Barely on the job two weeks as the new Boise State president, Marlene Tromp must have been at least a bit surprised when a letter landed on her desk from half the Republicans in the Idaho House telling her, in effect, to “go easy” on pushing campus diversity and inclusion.
The new president, up from California, then must have done a second double take when a second letter arrived from legislative Democrats telling her just the opposite.
As the students would say, wazz-up with that? Where have I landed? Simple, madam president, you’re not in California any more, but rock-ribbed, spud-landia.
It’s Trump Country out there once you get outta Boise city, up past Micron Hill and out into the high desert, or north past the foothills to Horseshoe Bend and beyond.
The first letter, brought by Rep. Barbara Ehardt, R-Idaho Falls, had 27 other House member signees. It probably would have had more than that if it hadn’t been parroting the Idaho Freedom Foundation, whose director, Wayne Hoffman, recently opined on the perils of BSU’s campus diversity. (Hoffman recently also suggested Idaho government get out of the education business entirely.)
Tromp issued a mild-mannered, inclusive response to the GOP letter, making soothing noises about improving dialogue, yada, yada with the group. Nicely done, probably with some suggested phrasing from cool BSU veterans who’ve been traipsing over to the Capitol for annual appropriations for years.
Ah, yes, the Capitol. Idaho Republicans outnumber Democrats four to one in the Legislature, and it can’t have escaped her notice that two of the signees are in House leadership.
A sizable group of the signees are on the House Education Committee, where I served for two terms, suggesting a cool welcome indeed when she appears before them next session. She’ll have to both string the fence and repair it at the same time. Good luck with getting ropes on these rambling, bawling cattle.
To some degree, Tromp should have seen this coming. In her previous positions at University of California Santa Cruz, and Arizona State University, she was involved in various diversity initiatives. Those are prominently featured on her resume (correction, “curriculum vitae,” as they say on campus).
She got glowing reviews from on-campus faculty at her BSU interviews, and has reportedly said she considers social justice issues particularly important. These are sure red flags to many who are rightfully suspicious of non-merit based political correctness which infects much of American life and academics.
Let’s hope some wise heads give her the lay of the land in Idaho, or in one rendition, how the cow ate the cabbage. The 28 House signees represent a variety of districts, from suburban Boise to sprawling rural ones of back-country towns and natural resource economies. They don’t represent the whole Legislature, but their letter is a warning shot to be considered.
As it has come of age under the previous president, Bob Kustra, Boise State has indeed improved on many fronts -- not just in football. It’s one of fastest growing “urban” universities in the nation, and its reputation academically is improving markedly. It’s a top college pick now for Idaho high school seniors.
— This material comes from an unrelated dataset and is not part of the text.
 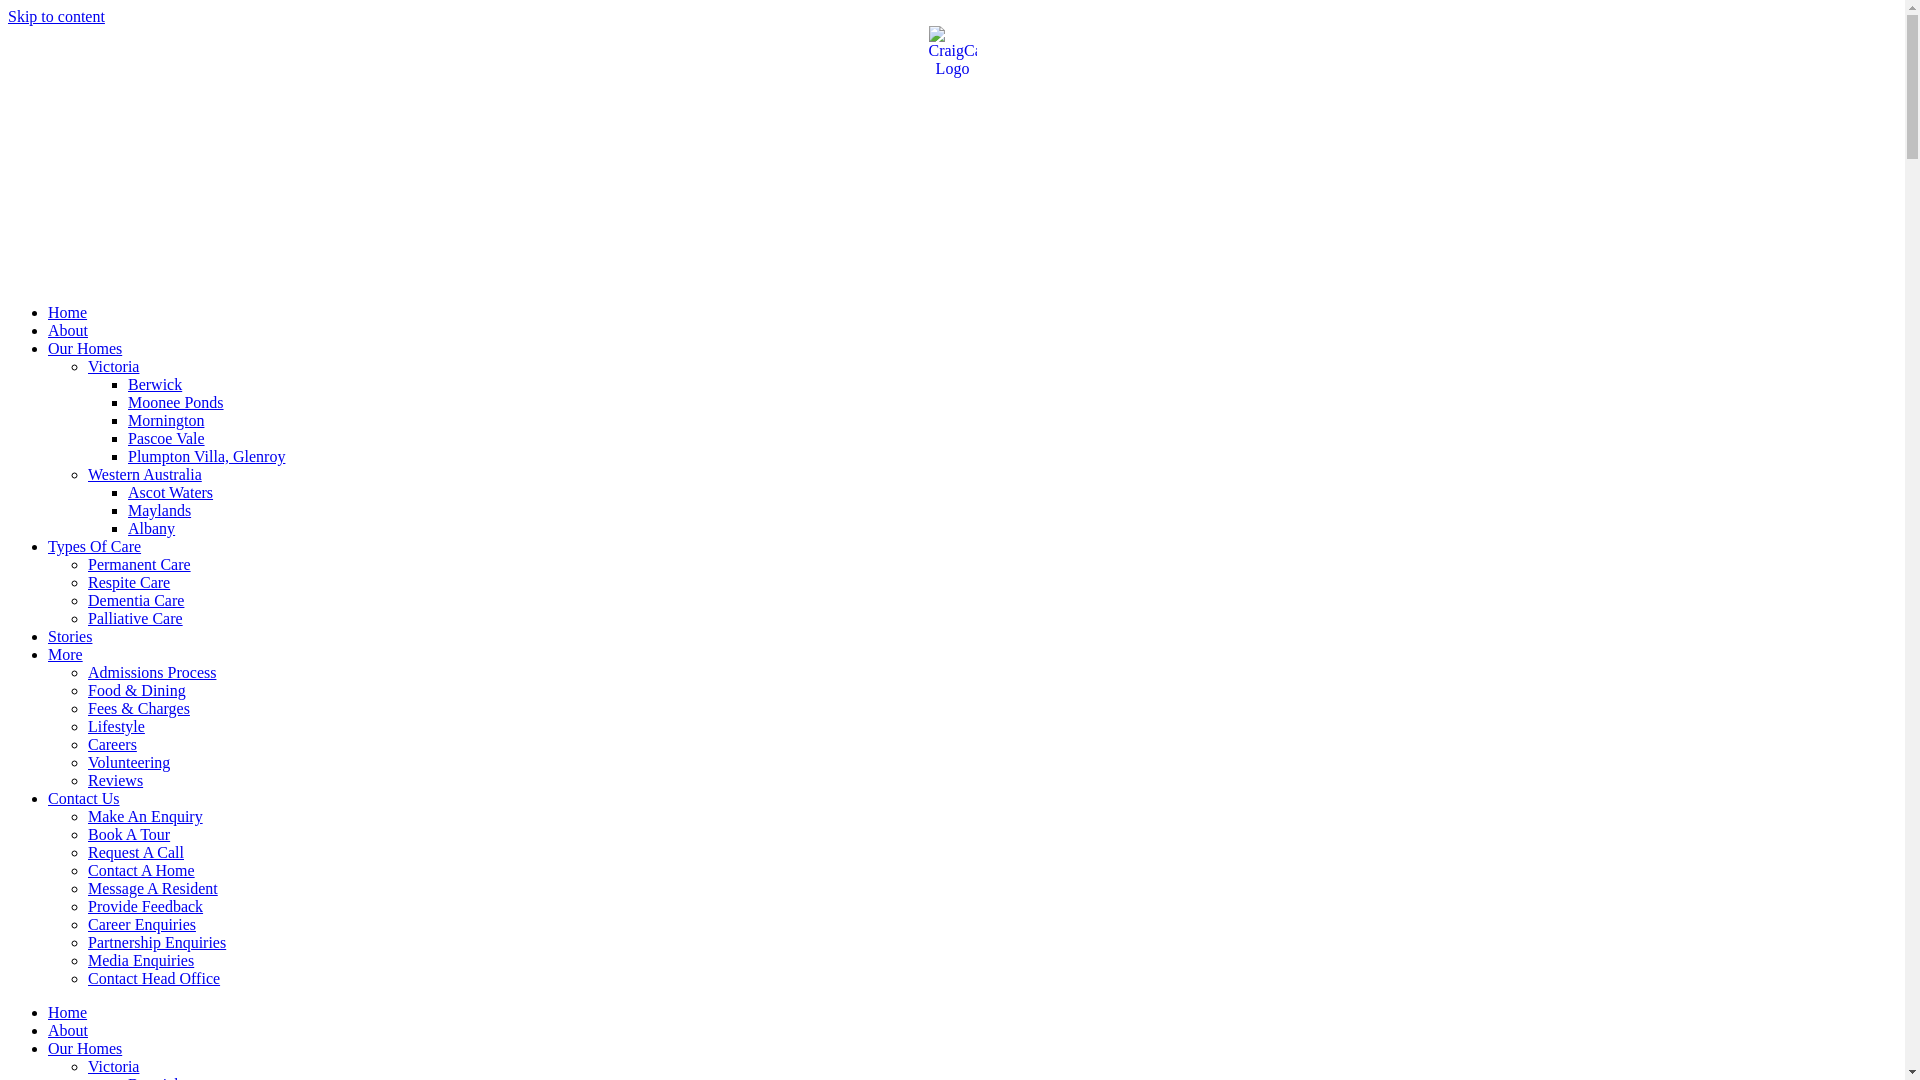 What do you see at coordinates (176, 402) in the screenshot?
I see `Moonee Ponds` at bounding box center [176, 402].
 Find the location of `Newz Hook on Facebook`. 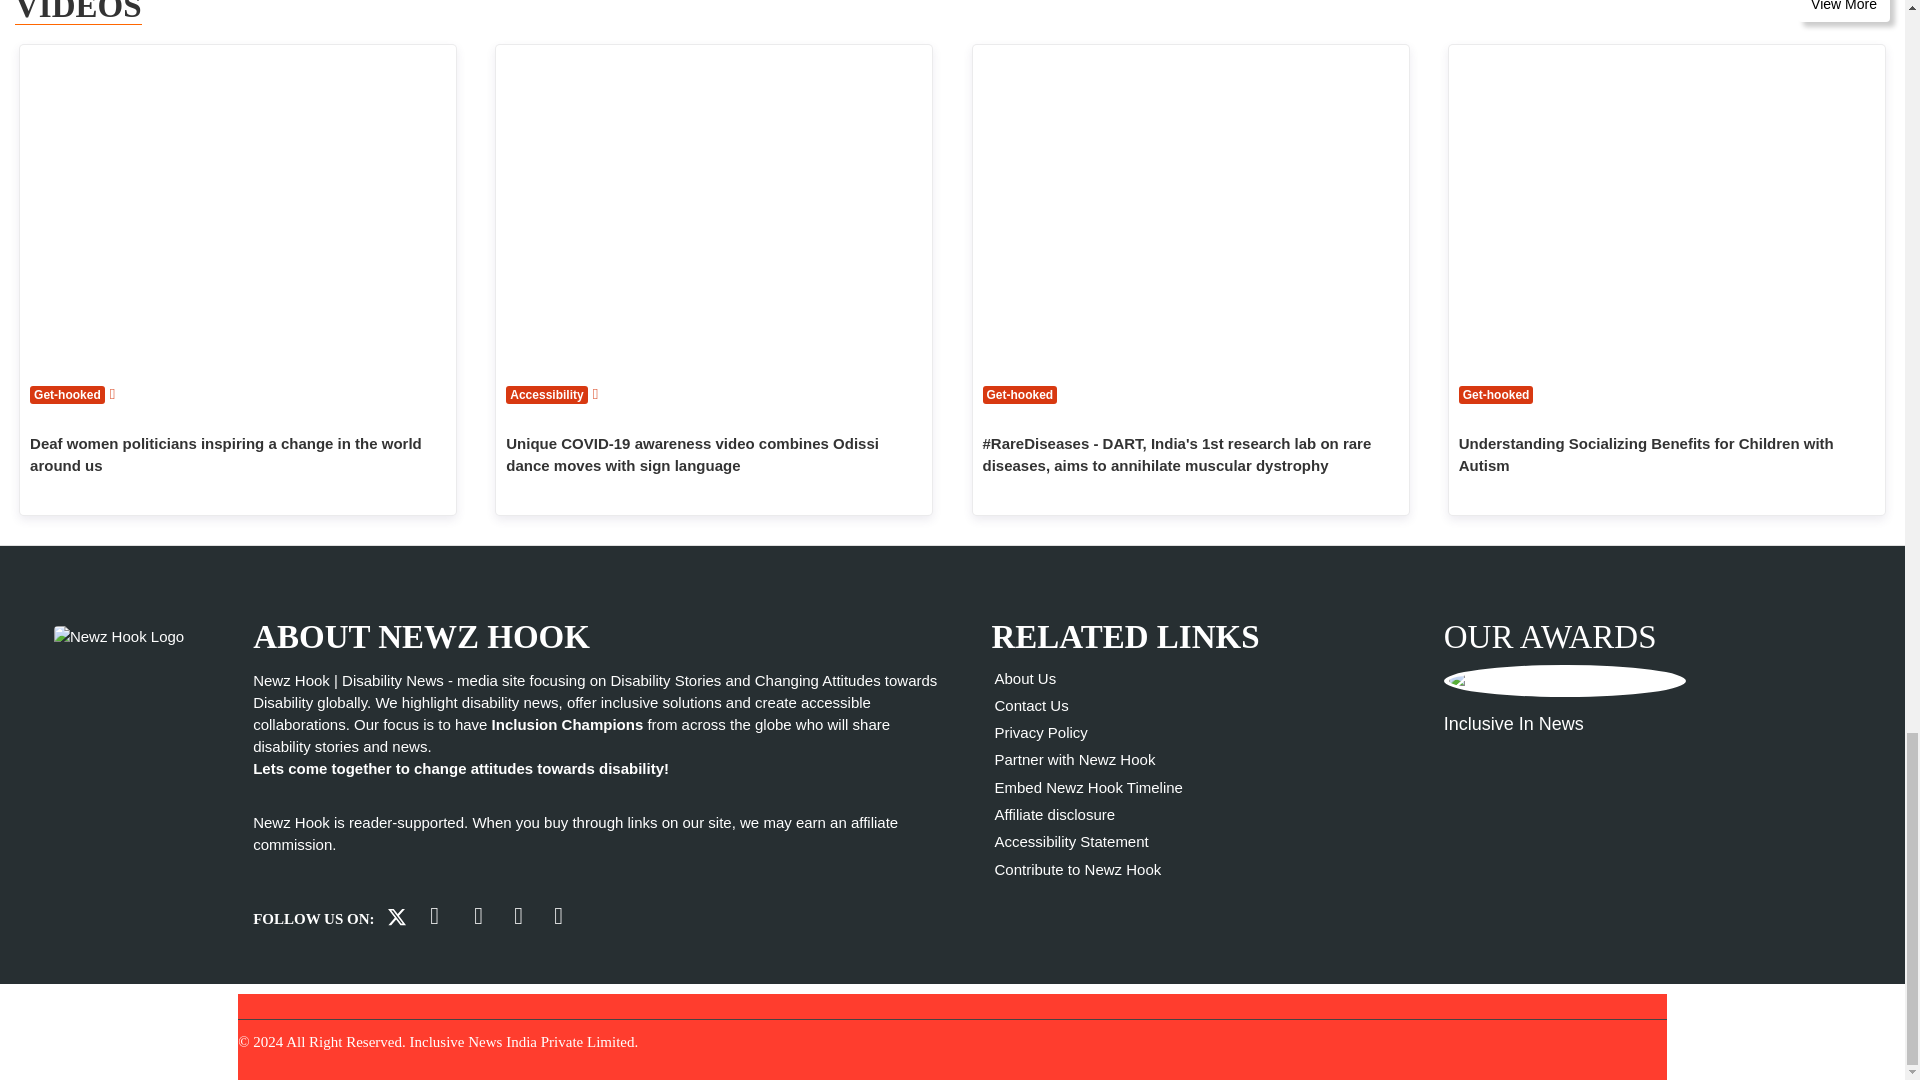

Newz Hook on Facebook is located at coordinates (434, 916).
But it has also begun to “tilt” leftward among its academic faculty, a trend noticed uptown at the Capitol. There was at least one recent incident in 2017, where “diversity” forces on campus tried to silence the conservative perspectives of a well-regarded scholar/professor, Scott Yenor. That effort was written about in national magazines as an example of infectious political correctness in American universities.
Tromp comes from small-town Wyoming (Green River) and is the first in her family to go to college, much less to rise as she has in academia. But those roots won’t help her if she gets cross-wise with the broad base of Idaho constituents and their elected representatives. She’ll need more than soothing words to get off on the right foot.
Idaho’s public universities have had mixed leadership in the recent past. Both Boise State and Idaho State University are transitioning to new leadership after longtime previous stability. The University of Idaho also has a new president, the fifth or so in 20 years. The tenure of college presidents has shortened nationally, and Boise State’s search was protracted and seemingly confused at several points.
The decision to hire Tromp was made by a state Board of Education that hasn’t always had an easy time before the Legislature. The road ahead for Tromp may smooth out but, for now, there are surely some rocks ahead.